2025-LB: Anti-apoptotic BCL2 Delivery to Protect Stem Cell–Derived Beta Cells from Transplantation-Induced Cell Death

Cadaveric islet transplantation in most type 1 diabetic (T1D) patients restores euglycemia. However, cadaveric islets are limited, transplantation often requires multiple organ donors, and significant apoptotic cell death shortly after transplantation prevents widespread implementation of this curative approach. Recent improvements in the differentiation of stem cell-derived beta cells (sBC) provide an abundant source of functional beta cells, with the first clinical trials evaluating the efficacy and safety of sBCs. Similar to cadaveric islets, sBCs experience severe apoptotic cell death following transplantation with the majority of graft mass lost within the first day following transplantation. We hypothesize that temporarily arresting the intrinsic apoptotic pathway by expression of BCL2 in transplanted sBCs can prevent significant cell death and improve graft survival.

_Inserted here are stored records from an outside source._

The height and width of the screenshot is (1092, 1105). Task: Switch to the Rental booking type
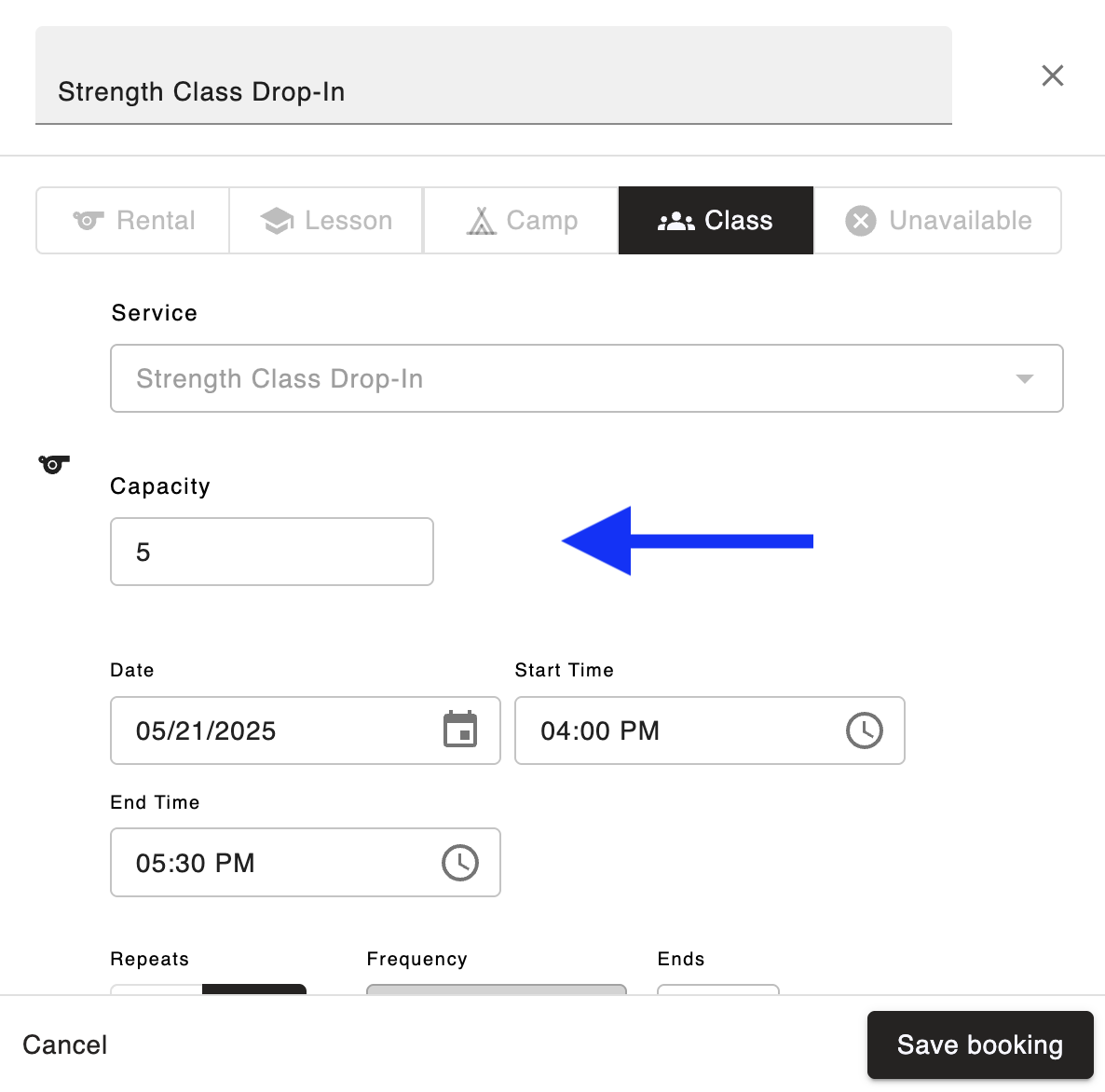point(133,221)
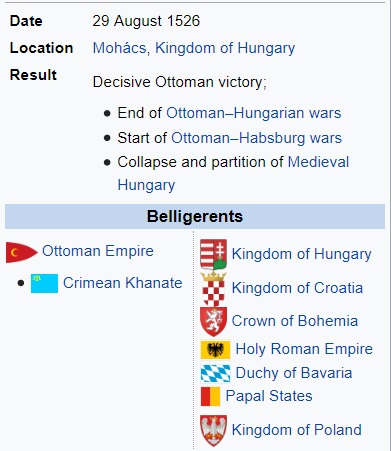Viewport: 391px width, 451px height.
Task: Open the Mohács location link
Action: click(x=119, y=48)
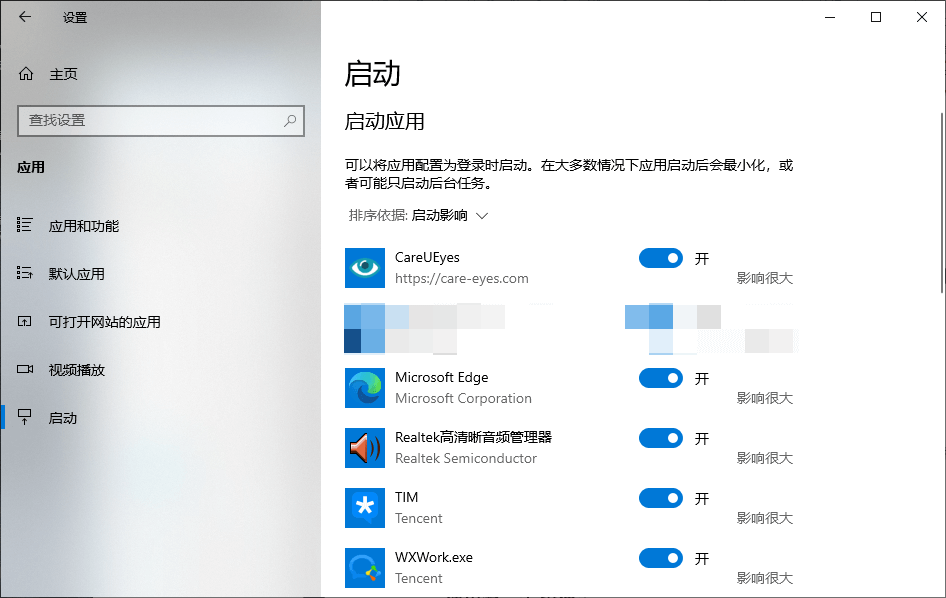
Task: Click the 启动 sidebar icon
Action: tap(25, 417)
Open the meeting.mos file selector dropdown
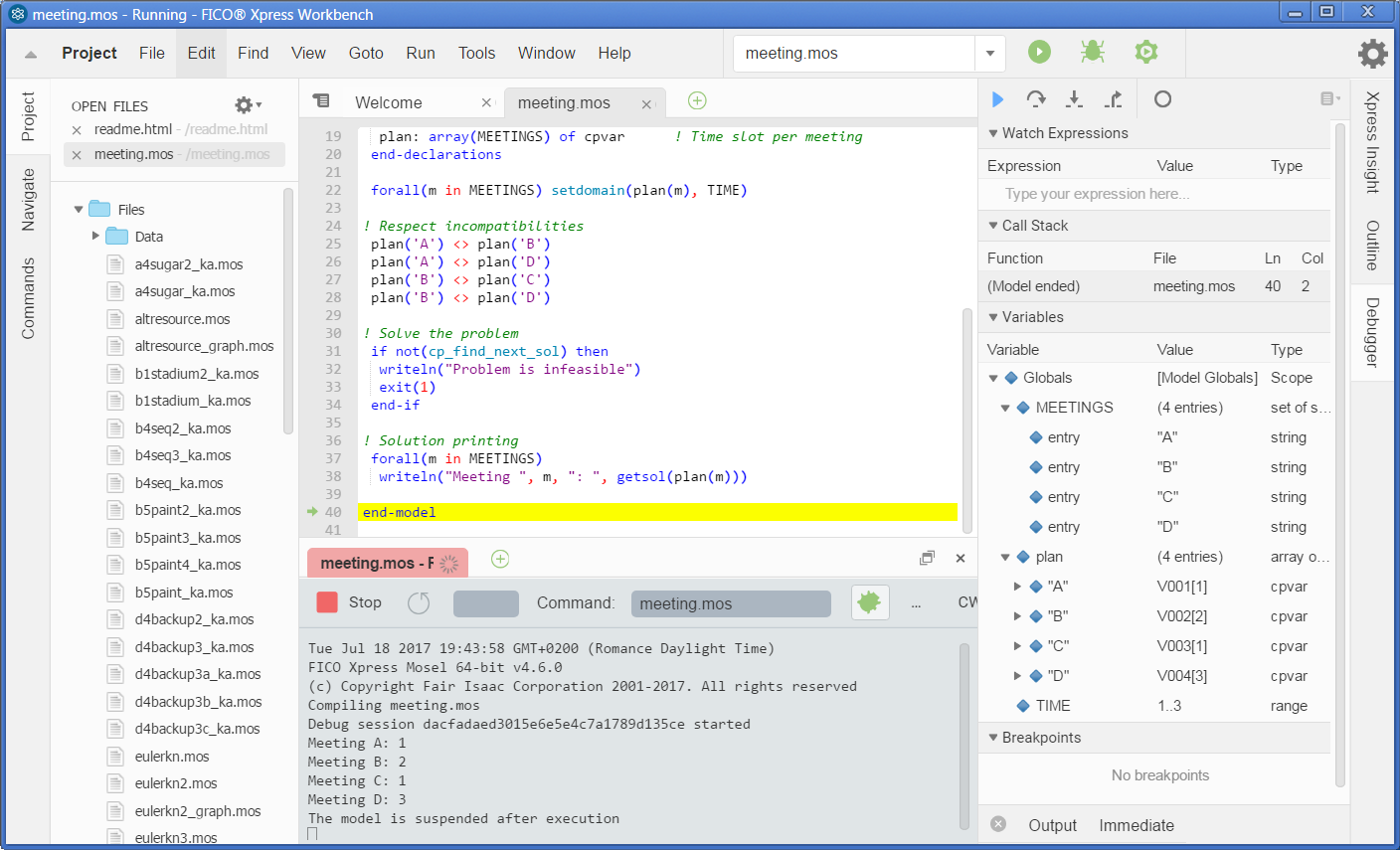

Using genome engineering strategies, we inserted a doxycycline inducible BCL2 expression cassette into a human induced pluripotent stem cell line. Under nutrient deprivation conditions, cells with induced BCL2 expression displayed a 60% increase in viable cells after treatment, this increase in viability was also observed in complementary in vitro models of apoptosis and radical oxygen species. These results give evidence to the role of BCL2 in saving cells under intrinsic apoptosis stress conditions. Future experiments will evaluate if BCL2 can similarly rescue sBCs cell death after transplant in vivo. Rescuing transplanted sBCs from apoptotic cell death will increase the efficacy of islet transplantation therapy for T1D patients by reducing the total beta cell mass needed to achieve insulin independence.